▸ **Texto proporcionado**
En Galicia, unos 5. 300 viticultores viven del albariño y se venden más de 21 millones de botellas cada año.
Al principio fueron necesarios años de trabajo invisible. Pero Carmen Martínez ya era de joven la científica tenaz, concienzuda y paciente que hoy describen sus compañeros del CSIC. Y la conocen bien. Ha sido la directora de tesis de todos ellos y ha luchado “con uñas y dientes” para conseguir que uno a uno se fuesen quedando en el equipo. Dicen que si ella cree en algo, encuentra la manera de sacarlo adelante. Y rara vez se ha equivocado en sus visiones.
Así ocurrió en 1993, cuando se propuso mejorar la productividad de los vinos gallegos y asturianos. Y lo hizo. En los años que pasó estudiando las cepas centenarias, la investigadora había observado que algunas, como la de albariño del señor Maceiras, poseían características especiales. “Resistían mejor ciertas plagas que atacan a las vides, como el mildiu o el oídio”. Enfermedades que obligan a los viticultores a dar año tras año tratamientos fitosanitarios —con pesticidas— que son muy caros, contaminan el suelo y hacen menos rentable el viñedo. Con el tiempo, el proyecto atrajo el interés de las instituciones autonómicas y de algunas bodegas.

▸ **Entradas extraídas**
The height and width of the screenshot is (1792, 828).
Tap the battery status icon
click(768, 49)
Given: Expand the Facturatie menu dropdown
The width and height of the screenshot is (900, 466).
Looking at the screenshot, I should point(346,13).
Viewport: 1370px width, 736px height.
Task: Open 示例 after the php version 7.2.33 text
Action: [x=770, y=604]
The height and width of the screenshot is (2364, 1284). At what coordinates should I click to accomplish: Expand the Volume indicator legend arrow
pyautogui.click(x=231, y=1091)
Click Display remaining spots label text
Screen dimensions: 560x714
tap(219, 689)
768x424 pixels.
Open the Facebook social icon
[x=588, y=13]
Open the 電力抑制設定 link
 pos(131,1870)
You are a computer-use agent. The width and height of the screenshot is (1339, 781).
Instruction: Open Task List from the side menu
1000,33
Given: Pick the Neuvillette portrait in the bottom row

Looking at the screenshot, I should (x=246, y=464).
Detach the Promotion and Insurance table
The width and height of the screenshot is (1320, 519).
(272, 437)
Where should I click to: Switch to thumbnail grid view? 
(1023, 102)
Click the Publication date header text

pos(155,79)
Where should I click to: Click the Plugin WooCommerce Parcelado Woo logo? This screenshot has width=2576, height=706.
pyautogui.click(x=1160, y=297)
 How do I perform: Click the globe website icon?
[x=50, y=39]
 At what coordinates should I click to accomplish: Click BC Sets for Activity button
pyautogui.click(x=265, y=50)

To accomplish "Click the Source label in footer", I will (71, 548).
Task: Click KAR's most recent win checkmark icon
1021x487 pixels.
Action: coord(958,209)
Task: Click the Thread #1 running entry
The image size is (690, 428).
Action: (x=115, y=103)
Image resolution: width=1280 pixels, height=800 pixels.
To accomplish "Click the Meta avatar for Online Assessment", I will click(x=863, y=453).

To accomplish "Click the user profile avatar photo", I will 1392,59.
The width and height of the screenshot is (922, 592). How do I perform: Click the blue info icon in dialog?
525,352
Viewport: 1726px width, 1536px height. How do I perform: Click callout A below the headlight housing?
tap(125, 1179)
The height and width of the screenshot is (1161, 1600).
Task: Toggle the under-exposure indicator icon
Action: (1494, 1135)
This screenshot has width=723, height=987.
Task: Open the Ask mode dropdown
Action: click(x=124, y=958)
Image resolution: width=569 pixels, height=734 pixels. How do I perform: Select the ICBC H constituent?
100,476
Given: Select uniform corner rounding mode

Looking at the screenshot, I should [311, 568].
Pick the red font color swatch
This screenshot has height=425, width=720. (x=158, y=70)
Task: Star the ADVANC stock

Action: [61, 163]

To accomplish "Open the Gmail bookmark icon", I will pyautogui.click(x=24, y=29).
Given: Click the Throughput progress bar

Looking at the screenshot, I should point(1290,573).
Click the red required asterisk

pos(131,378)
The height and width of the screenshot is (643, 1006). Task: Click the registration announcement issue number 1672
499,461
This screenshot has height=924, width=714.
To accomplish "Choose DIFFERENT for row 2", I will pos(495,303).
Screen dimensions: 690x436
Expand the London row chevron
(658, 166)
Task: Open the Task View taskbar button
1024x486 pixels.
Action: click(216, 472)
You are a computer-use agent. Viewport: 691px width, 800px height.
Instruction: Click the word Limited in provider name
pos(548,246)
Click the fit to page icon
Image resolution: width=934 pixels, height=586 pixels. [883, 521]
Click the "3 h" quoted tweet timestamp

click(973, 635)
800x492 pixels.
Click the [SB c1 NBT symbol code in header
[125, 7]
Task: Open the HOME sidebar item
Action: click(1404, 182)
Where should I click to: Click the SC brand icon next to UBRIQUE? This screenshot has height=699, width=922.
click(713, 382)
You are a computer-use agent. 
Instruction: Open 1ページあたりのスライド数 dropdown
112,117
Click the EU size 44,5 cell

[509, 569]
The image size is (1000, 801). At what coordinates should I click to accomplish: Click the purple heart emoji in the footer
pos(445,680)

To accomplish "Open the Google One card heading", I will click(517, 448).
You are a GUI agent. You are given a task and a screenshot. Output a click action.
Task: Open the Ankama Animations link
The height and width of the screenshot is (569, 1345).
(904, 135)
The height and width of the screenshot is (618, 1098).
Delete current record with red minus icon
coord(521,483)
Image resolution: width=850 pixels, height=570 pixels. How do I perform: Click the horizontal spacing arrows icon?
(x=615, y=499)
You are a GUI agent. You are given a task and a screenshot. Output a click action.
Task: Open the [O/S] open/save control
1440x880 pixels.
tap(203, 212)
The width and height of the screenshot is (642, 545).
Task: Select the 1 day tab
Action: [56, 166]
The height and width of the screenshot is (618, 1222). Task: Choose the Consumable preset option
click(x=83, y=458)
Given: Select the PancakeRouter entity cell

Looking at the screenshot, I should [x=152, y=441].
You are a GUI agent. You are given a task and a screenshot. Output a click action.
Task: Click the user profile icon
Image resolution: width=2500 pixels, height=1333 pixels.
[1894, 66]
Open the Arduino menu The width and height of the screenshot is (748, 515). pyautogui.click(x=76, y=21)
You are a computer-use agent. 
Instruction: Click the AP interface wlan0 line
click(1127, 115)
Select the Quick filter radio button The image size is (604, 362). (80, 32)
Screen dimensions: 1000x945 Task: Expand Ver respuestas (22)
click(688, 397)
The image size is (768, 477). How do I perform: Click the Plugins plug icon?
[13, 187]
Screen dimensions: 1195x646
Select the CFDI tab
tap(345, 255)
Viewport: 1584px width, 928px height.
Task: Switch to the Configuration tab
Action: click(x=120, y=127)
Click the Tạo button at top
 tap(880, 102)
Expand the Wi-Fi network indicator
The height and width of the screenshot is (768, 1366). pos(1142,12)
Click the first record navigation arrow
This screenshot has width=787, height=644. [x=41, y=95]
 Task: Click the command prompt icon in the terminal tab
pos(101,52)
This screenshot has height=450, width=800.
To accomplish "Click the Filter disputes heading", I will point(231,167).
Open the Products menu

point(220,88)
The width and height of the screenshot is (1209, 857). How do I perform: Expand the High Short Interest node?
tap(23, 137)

▸ **Tarea por realizar**
Según el texto sobre el albariño, ¿en qué año se propuso Carmen Martínez mejorar la productividad de los vinos gallegos y asturianos?

▸ **Resultado**
En 1993.